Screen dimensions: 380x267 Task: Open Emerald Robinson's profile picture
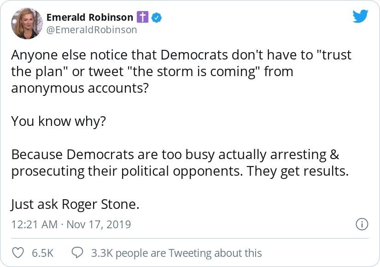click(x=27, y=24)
--
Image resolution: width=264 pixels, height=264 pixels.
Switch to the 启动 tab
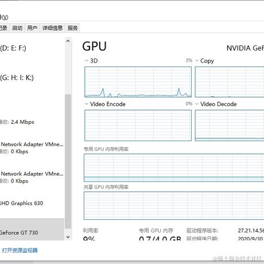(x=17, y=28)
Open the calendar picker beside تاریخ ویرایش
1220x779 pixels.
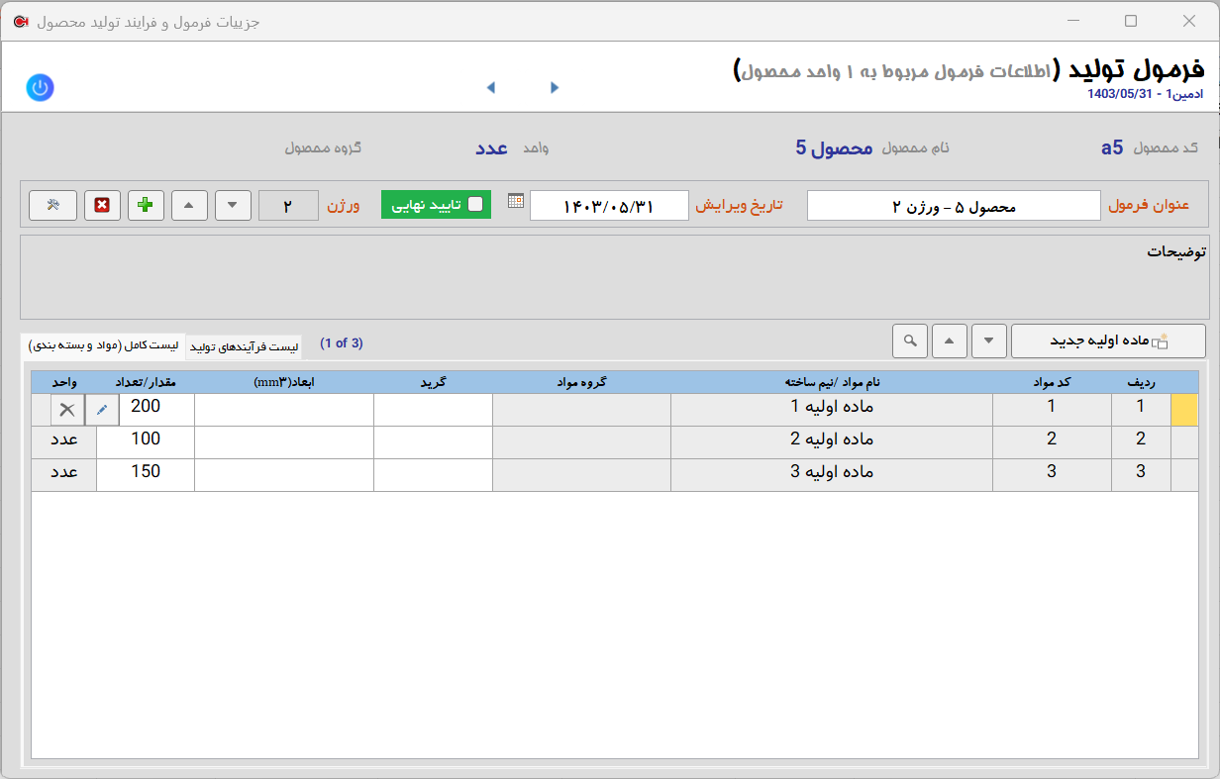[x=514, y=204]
==
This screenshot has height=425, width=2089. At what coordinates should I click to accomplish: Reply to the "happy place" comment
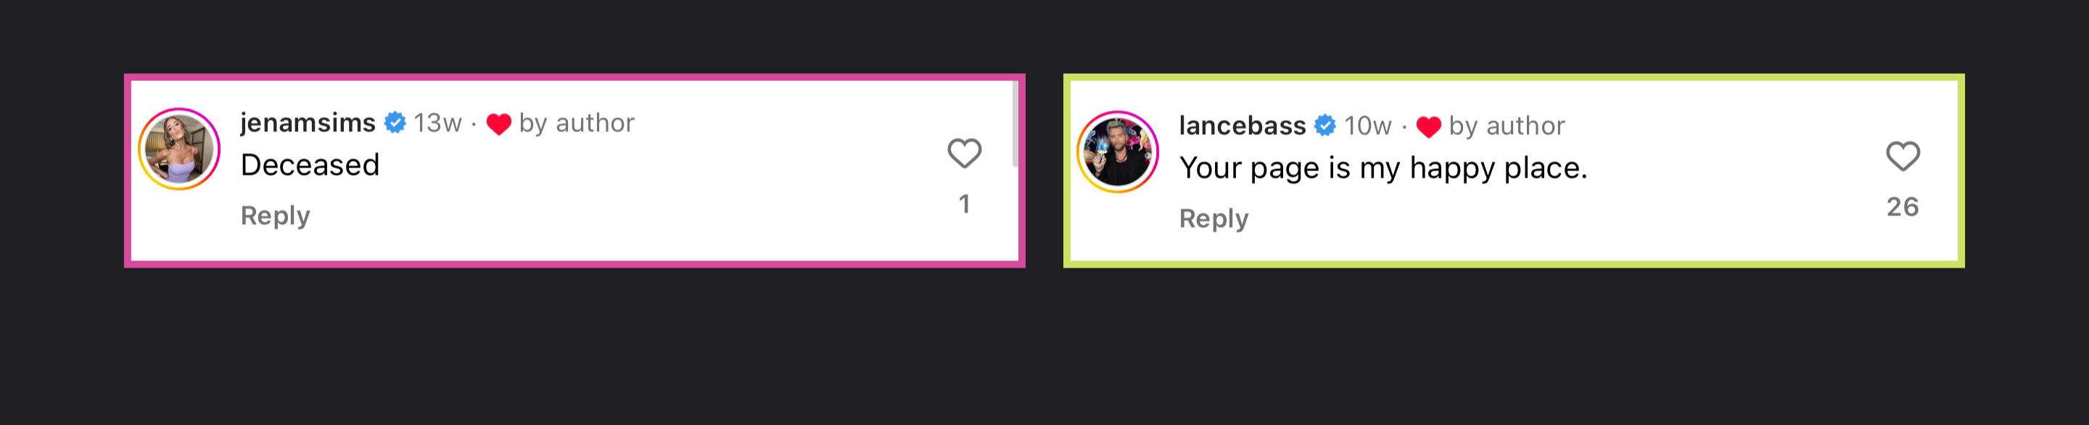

● ACTIVITY:
Would you please return all lines of the data that include the word "width"?

● SOLUTION BELOW:
Image resolution: width=264 pixels, height=264 pixels.
This screenshot has height=425, width=2089. At what coordinates should I click to accomplish: Reply to the "happy place" comment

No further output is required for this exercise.